Effects of electron transfer network topology on functioning of quantum cellular automata based on mixed-valence two-electron molecular squares

Molecular quantum cellular automata (QCA) devices are typically based on the square planar two-electron mixed valence (MV) molecules playing the role of QCA cells. The functional properties of such cells are determined by the Coulomb repulsion between the two excess electrons, which stabilize antipodal charge configurations that encoding binary information. The inner sphere electron transfer of the excess electrons transforming different charge configurations into each other, as well as by the vibronic coupling, which tends to localize the mobile charges. Previously, the most topical and theoretically complex case of arbitrary Coulomb repulsion has been considered by implying essential restricting assumptions on the network of the electron transfer pathways. Therefore, the electron transfer occurring along the sides of the molecular square has been taken into account. Meanwhile, the effects of diagonal transfer have been discussed only for the limiting case of strong intracell Coulomb repulsion, which is peculiar to predominantly ionic compounds that are unlikely to be relevant to the MV cells. Here, we go beyond these simplifying assumptions and consider the general situation when all electron transfer pathways are involved, providing arbitrary interrelations between the key electronic and vibronic parameters.
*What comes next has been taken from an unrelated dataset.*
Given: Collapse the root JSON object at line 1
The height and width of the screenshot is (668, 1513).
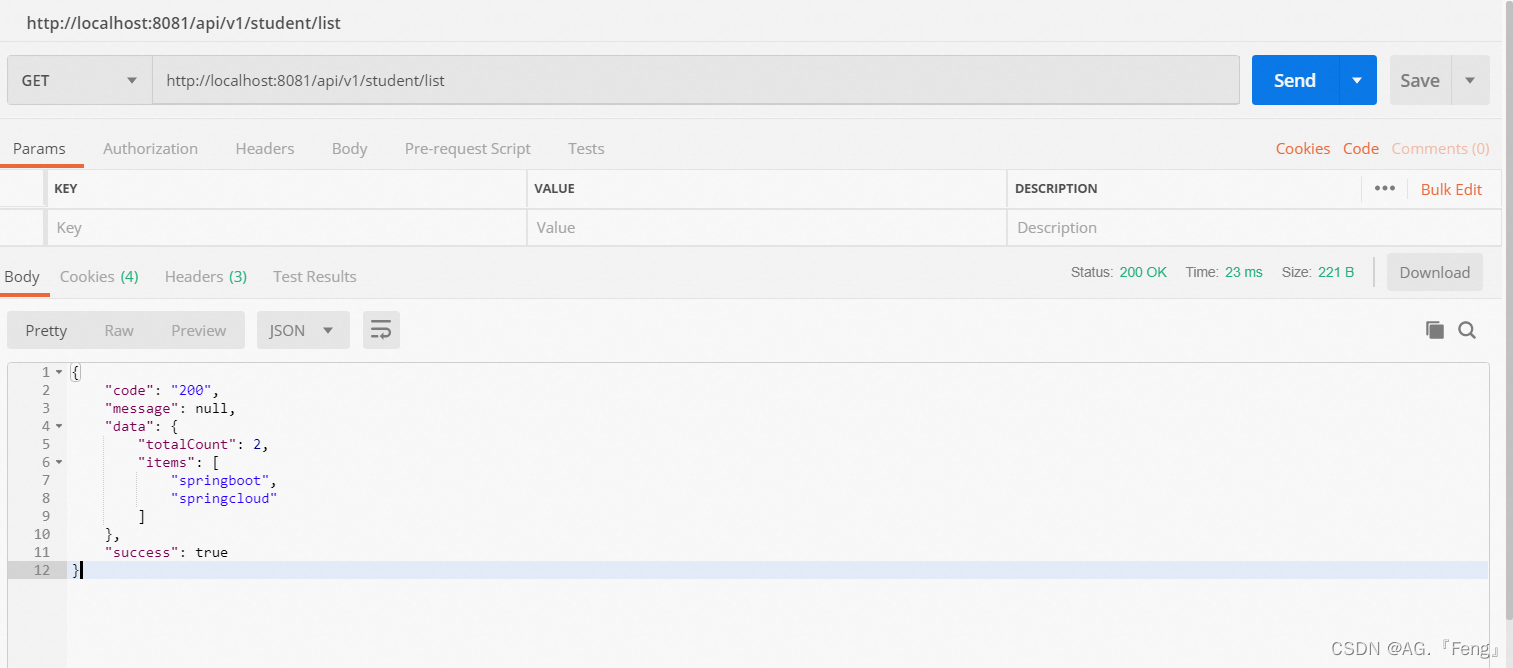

By solving the adiabatic and quantum-mechanical three-mode vibronic problems, we reveal the influence of electron transfer network topology on key properties of QCA, such as the stabilization of different spin-states in the free and interacting cells, the extent of localization of the pair of excess electrons, the shape of the cell-cell response functions, and the heat release necessarily occurring in the course of the non-adiabatic switching cycle.